>>>

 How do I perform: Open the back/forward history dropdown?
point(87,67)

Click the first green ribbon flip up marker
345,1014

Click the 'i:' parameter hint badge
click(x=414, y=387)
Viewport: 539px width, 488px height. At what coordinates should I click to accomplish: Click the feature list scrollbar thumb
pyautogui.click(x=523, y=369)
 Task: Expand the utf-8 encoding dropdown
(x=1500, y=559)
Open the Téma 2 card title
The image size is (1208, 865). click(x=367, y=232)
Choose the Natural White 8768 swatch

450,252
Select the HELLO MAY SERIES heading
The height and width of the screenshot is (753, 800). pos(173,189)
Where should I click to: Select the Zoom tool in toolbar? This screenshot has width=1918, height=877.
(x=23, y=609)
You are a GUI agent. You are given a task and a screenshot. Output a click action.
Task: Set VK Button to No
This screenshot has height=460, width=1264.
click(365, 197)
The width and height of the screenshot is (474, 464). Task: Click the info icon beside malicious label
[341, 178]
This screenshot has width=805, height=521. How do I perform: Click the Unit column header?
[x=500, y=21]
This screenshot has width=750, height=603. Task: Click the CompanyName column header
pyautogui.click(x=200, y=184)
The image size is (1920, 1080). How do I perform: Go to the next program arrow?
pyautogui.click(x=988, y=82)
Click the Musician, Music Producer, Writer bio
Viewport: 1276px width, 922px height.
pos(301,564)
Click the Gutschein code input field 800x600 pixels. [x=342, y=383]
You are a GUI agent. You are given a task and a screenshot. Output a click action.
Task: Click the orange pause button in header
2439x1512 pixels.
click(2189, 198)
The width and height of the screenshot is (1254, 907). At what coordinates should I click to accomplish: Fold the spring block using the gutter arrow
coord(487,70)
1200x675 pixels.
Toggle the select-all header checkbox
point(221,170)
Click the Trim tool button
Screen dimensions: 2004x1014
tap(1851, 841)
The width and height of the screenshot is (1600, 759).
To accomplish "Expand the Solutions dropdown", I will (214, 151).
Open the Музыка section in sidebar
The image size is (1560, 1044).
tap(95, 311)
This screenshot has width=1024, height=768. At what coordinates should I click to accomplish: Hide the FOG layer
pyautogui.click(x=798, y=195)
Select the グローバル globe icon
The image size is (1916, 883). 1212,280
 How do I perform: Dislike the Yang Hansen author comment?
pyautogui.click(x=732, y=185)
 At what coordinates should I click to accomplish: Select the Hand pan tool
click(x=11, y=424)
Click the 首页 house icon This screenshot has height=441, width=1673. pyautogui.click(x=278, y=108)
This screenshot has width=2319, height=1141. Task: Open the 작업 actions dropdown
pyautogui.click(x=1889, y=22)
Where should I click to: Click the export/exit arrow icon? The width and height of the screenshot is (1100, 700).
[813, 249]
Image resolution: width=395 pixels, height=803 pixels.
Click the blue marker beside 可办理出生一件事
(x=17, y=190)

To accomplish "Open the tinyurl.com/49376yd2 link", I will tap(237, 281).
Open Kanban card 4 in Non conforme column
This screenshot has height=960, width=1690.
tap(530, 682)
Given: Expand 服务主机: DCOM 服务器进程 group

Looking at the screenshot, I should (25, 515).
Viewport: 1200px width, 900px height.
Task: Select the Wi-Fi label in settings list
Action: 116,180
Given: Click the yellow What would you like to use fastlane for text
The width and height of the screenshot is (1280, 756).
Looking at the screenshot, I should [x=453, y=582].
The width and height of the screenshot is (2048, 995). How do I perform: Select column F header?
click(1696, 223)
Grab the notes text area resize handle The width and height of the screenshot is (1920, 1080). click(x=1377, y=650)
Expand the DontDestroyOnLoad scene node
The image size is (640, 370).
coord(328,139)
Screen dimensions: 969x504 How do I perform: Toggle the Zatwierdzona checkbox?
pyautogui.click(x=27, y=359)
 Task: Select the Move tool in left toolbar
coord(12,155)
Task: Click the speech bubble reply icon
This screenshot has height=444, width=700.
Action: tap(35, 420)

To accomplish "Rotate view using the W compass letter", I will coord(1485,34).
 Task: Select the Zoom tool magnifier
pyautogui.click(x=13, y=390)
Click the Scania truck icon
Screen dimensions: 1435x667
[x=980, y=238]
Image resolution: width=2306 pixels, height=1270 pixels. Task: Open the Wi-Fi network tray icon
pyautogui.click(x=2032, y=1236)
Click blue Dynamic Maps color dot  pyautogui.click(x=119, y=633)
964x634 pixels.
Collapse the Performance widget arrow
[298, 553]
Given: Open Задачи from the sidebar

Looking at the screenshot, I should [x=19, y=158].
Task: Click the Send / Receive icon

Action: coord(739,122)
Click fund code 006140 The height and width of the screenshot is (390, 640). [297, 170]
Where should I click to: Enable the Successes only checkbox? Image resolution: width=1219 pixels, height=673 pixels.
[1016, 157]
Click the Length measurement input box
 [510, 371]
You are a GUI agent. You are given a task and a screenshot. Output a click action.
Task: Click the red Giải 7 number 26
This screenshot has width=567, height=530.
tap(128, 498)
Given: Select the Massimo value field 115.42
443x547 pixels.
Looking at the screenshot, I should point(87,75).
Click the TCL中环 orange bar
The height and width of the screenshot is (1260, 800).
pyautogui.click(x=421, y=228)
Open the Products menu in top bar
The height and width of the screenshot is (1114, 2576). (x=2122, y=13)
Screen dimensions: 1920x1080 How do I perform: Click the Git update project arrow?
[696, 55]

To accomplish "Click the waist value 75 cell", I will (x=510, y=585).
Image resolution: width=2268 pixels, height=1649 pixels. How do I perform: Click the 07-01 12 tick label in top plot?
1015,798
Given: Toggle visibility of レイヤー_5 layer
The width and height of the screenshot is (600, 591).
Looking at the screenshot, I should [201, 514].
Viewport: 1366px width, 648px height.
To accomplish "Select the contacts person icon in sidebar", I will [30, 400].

<<<

» **Directive**
Find every line in the material above that contains the word "Toggle", and copy each of those lines in full.

» **Task solution**
Toggle the select-all header checkbox
Screen dimensions: 969x504 How do I perform: Toggle the Zatwierdzona checkbox?
Given: Toggle visibility of レイヤー_5 layer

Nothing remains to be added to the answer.